I brought back the appreciated pastries by Katie and the baby, but rejected by Joseph who is an incredibly picky eater (he feasted on butter cookies bought the day before). Then we set out for the Gesu, a church we hadn’t been able to find the day before in the rain, thankfully today the sun was shining brightly!

We stopped in at a couple of souvenir shops on our way to the bus stop and also into the Carmelite Church on the Via del Conciliazione Santa Maria in Traspontina, I said a short prayer before the altar of St. Barbara for my mother (would have another chance when we visited a church dedicate to the Saint later in the day. We ran into Sussana Pinto of Rome Reports who also writes for Our Sunday Visitor, she was there to attend Mass. Something that caught my attention in this church was a “liturgical calendar” that was kind of like a time clock. Here is a blury picture of it (I apologize but somehow my camera settings got messed up and I haven’t learned to review them–well I have now, but hadn’t then). We headed out to catch the Express bus.

The Gesu was exactly where it was supposed to be and one street over from where we had been searching for it the day before in the rain. But it is amazing how much easier it is to read a map, find the right street in the sunshine. Joseph gave a Euro to the beggar at the door (something by this time encouraged him to do, both as a form of almsgiving for our pilgrimage and to help him overcome youthful greed). Inside the Church, something truly amazing that a photo does not even begin to capture, but I’ll post one that I found online of the Triumph of the Holy Name of Jesus (IHS)…what you don’t pick up in the photo that is startlingly evidend in person is the 3-D quality of the ceiling; the heretics falling off to the side literally look like they are plunging down toward you–an absolutely fascinating image that one could spend hours meditating on. In In some ways you can kind of capture that in this photo, because the images descending look indistinct, sort of like you need 3-D glasses to focus the picture properly, but in reality you don’t and this is an amazing catechetical lesson that what we see isn’t always really what it is. We prayed at the tomb of St. Ignatius of Loyola and St. Francis Xavier and took in the beauty of this church, one of my favorites!

Next we made our way to Largo Argentina near where Julius Caesar was murdered, where there are the ruins of pagan temples not made into churches and an investation of cats that are well taken care of by the local populace.

After a short viewing we made our way toward Campo de Fiori, which unlike the picture in the link, is actually quite crowded with vendors selling everything from fruits and vegetables to Bob Marley t-shirts.
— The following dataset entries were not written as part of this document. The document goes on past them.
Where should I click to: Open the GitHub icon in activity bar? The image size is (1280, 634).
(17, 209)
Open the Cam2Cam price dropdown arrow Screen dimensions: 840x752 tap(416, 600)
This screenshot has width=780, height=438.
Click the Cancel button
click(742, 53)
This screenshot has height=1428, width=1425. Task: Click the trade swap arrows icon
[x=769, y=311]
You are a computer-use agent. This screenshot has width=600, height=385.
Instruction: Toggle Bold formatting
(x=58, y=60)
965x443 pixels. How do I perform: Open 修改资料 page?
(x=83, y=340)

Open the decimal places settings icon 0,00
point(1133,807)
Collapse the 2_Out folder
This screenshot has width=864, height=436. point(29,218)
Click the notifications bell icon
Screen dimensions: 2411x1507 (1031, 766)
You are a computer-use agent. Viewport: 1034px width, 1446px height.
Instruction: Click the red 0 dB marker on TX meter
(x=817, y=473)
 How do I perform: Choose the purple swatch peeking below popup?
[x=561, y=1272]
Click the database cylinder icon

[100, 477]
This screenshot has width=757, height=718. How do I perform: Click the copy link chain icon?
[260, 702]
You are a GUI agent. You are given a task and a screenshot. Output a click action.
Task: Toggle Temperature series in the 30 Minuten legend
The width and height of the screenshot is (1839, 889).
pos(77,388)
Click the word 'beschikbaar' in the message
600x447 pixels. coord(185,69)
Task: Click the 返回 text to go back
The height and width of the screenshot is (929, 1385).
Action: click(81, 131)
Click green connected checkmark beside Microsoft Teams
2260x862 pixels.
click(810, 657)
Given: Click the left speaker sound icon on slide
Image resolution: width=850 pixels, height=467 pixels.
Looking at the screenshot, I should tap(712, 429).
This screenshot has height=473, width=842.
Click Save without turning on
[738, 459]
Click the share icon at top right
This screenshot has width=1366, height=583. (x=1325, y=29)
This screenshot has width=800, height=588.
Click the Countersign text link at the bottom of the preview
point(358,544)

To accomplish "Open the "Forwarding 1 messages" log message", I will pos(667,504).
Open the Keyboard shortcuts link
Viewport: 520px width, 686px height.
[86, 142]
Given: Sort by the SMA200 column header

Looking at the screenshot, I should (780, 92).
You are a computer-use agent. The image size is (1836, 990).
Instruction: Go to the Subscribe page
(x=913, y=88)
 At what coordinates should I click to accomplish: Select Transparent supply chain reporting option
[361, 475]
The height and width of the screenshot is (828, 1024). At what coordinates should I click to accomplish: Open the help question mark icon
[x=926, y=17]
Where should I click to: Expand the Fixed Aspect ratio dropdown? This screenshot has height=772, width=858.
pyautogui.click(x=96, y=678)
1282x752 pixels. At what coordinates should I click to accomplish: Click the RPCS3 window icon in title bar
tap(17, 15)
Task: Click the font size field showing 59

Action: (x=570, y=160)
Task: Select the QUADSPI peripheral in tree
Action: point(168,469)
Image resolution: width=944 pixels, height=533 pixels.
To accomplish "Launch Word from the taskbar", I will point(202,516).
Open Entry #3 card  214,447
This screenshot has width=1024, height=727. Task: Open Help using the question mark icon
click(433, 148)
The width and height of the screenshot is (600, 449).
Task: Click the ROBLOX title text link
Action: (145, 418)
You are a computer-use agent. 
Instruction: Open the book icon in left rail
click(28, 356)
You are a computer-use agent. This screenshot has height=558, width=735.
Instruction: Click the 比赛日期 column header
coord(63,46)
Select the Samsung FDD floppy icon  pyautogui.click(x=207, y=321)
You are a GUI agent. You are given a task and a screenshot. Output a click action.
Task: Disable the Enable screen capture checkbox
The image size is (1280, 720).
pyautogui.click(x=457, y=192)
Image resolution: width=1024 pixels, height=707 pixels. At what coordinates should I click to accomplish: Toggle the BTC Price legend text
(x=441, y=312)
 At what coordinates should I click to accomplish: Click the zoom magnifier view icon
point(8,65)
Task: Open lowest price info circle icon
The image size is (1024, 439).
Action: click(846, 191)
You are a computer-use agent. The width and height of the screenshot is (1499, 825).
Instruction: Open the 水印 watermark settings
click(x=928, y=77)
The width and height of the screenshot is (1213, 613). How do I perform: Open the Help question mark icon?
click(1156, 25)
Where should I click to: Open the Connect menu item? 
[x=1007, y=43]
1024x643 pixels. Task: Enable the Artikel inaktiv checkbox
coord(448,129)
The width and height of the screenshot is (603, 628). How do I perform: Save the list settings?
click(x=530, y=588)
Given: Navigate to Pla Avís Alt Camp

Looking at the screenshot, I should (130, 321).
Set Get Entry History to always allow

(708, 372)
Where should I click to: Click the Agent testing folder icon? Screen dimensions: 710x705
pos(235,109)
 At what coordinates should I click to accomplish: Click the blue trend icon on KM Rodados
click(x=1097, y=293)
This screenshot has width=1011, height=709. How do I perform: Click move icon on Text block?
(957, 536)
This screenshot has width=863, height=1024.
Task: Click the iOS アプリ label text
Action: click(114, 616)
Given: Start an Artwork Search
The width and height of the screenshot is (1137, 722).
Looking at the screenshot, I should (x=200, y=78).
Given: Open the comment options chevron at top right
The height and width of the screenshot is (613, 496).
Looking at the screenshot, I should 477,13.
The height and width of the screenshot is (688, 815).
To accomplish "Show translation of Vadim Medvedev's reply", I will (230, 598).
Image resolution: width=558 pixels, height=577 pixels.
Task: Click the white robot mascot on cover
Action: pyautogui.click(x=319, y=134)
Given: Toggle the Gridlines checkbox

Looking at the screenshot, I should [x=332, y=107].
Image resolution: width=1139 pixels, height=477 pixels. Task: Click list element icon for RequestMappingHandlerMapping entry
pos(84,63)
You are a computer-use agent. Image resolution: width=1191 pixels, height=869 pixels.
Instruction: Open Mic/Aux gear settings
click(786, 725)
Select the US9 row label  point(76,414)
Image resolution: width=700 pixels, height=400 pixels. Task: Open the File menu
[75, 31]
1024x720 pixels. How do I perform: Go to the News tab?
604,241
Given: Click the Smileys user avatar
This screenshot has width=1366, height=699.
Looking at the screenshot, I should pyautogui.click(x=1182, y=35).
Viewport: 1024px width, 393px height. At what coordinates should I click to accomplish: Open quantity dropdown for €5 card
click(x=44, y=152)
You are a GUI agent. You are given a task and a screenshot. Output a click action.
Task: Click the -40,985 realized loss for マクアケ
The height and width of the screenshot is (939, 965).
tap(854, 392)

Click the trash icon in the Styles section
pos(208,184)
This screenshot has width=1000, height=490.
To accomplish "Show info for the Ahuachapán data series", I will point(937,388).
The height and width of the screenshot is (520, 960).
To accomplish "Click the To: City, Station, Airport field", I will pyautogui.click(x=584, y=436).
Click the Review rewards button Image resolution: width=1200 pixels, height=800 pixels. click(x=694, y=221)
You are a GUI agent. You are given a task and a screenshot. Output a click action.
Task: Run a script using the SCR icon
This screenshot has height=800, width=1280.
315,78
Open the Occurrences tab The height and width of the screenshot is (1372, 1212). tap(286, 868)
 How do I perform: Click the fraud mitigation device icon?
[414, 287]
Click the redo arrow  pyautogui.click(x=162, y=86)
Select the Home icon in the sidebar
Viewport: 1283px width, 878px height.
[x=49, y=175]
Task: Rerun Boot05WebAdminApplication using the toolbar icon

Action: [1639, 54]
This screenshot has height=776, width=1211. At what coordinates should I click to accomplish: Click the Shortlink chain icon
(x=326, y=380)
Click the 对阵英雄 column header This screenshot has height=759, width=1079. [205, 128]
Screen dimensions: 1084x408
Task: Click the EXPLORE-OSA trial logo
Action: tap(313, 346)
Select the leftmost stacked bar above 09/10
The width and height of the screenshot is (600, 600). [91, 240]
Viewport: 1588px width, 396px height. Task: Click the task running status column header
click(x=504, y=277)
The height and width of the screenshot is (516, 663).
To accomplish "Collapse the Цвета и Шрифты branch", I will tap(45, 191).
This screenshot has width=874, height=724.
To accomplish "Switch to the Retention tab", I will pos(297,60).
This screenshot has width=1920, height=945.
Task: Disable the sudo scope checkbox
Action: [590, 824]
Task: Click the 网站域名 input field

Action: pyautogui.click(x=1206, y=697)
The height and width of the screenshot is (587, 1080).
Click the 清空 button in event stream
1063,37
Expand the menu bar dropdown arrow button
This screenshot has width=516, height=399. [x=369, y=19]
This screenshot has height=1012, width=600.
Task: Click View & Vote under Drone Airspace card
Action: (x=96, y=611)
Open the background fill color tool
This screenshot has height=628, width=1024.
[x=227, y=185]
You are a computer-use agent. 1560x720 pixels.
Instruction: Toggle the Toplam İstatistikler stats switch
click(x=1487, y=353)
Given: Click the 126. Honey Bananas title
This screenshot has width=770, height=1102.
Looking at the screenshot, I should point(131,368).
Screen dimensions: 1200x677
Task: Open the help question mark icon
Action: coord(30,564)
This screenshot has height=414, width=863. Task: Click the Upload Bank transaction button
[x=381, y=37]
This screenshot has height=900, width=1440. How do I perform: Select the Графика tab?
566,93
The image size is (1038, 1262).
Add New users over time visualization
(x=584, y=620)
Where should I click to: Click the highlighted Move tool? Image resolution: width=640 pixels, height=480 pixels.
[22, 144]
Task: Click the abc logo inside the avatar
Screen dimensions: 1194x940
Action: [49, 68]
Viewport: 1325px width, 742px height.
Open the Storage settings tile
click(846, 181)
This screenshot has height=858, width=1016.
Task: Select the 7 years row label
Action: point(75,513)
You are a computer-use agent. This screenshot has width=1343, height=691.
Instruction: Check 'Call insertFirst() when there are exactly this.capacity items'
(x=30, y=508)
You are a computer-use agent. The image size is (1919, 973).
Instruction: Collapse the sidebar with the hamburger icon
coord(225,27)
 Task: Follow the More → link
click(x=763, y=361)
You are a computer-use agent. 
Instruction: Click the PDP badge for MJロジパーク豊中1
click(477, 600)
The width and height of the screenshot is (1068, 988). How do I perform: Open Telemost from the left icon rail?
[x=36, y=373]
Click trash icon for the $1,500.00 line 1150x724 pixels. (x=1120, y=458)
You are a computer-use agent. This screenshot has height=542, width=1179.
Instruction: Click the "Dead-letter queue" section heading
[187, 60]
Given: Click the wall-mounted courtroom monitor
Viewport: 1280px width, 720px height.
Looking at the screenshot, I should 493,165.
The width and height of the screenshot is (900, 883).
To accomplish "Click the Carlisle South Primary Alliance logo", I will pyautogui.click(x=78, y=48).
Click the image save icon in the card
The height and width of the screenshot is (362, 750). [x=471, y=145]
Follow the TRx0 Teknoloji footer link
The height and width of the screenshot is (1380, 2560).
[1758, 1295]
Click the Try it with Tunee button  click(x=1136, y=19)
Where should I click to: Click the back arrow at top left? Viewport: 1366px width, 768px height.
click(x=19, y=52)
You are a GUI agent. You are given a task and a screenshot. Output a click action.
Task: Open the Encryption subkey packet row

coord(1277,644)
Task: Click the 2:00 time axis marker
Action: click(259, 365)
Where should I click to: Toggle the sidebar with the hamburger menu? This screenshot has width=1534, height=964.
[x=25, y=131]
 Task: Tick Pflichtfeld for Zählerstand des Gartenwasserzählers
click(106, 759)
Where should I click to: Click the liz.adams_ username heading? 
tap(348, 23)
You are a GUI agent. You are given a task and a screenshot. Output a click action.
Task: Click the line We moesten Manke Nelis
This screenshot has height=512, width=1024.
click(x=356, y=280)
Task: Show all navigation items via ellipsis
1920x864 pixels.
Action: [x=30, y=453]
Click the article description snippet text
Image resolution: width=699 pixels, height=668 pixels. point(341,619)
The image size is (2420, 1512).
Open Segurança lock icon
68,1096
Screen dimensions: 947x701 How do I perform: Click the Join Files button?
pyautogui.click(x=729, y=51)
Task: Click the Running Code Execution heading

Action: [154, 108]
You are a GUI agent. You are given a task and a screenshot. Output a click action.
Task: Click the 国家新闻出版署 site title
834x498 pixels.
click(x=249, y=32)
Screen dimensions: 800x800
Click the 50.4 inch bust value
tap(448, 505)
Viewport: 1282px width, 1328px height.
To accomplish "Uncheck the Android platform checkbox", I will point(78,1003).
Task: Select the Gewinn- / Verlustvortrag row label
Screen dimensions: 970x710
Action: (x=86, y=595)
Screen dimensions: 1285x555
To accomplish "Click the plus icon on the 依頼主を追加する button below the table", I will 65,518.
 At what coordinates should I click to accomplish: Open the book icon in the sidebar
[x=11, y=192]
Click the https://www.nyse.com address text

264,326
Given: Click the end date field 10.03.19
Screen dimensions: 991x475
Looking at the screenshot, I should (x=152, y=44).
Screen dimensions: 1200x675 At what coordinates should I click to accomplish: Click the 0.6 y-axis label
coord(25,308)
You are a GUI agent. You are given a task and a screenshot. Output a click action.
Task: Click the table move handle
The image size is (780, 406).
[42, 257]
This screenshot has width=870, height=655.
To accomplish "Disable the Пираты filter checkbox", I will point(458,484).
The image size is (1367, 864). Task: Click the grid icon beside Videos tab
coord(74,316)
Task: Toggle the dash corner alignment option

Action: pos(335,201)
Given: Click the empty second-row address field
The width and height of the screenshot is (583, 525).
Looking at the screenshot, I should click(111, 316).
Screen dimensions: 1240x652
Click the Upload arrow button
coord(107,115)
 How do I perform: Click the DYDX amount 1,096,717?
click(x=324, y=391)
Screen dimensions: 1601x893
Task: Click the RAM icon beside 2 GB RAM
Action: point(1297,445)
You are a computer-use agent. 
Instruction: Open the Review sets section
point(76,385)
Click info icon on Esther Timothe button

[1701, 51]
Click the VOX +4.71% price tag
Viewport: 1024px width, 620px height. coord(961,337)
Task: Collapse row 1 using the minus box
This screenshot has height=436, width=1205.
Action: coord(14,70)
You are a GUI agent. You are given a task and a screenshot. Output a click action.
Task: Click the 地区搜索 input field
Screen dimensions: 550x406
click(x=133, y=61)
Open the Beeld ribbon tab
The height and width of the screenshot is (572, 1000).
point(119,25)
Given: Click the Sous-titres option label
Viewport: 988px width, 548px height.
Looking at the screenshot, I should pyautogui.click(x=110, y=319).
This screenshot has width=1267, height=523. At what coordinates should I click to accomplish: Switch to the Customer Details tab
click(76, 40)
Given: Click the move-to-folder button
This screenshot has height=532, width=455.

Perhaps the latter can be attribed to the spirit of Giordano Bruno who was burned at the stake here for declaring that there was no center of the universe–there obviously were as many individuals who thought that they were the center of the universe back then as there are today and unfortunately poor Giordano was as guilty of this sin as anyone.

Ahh but I’m getting ahead of myself, first we came upon a church. One of the non stop pleasures of a walk in Rome are the hundreds of churches that don’t make the tour books, that you walk in and find to be three times as larges as the back home parish church and filled with art that would make the art museum back home world class.

Here we came upon San Carlo ai Cantinari a church that boasts the third largest dome in Rome next to St. Peter’s and another church that we will visit in a second. “Carlo” is the Italian rendering of Charles, just as Karol is the Polish rendering of Charles–the Charles in this case being St. Charles Borromeo (Karol Wojtla’s patron saint…really in English the Pope’s name was Charles). Like all churches in Rome, fascinating.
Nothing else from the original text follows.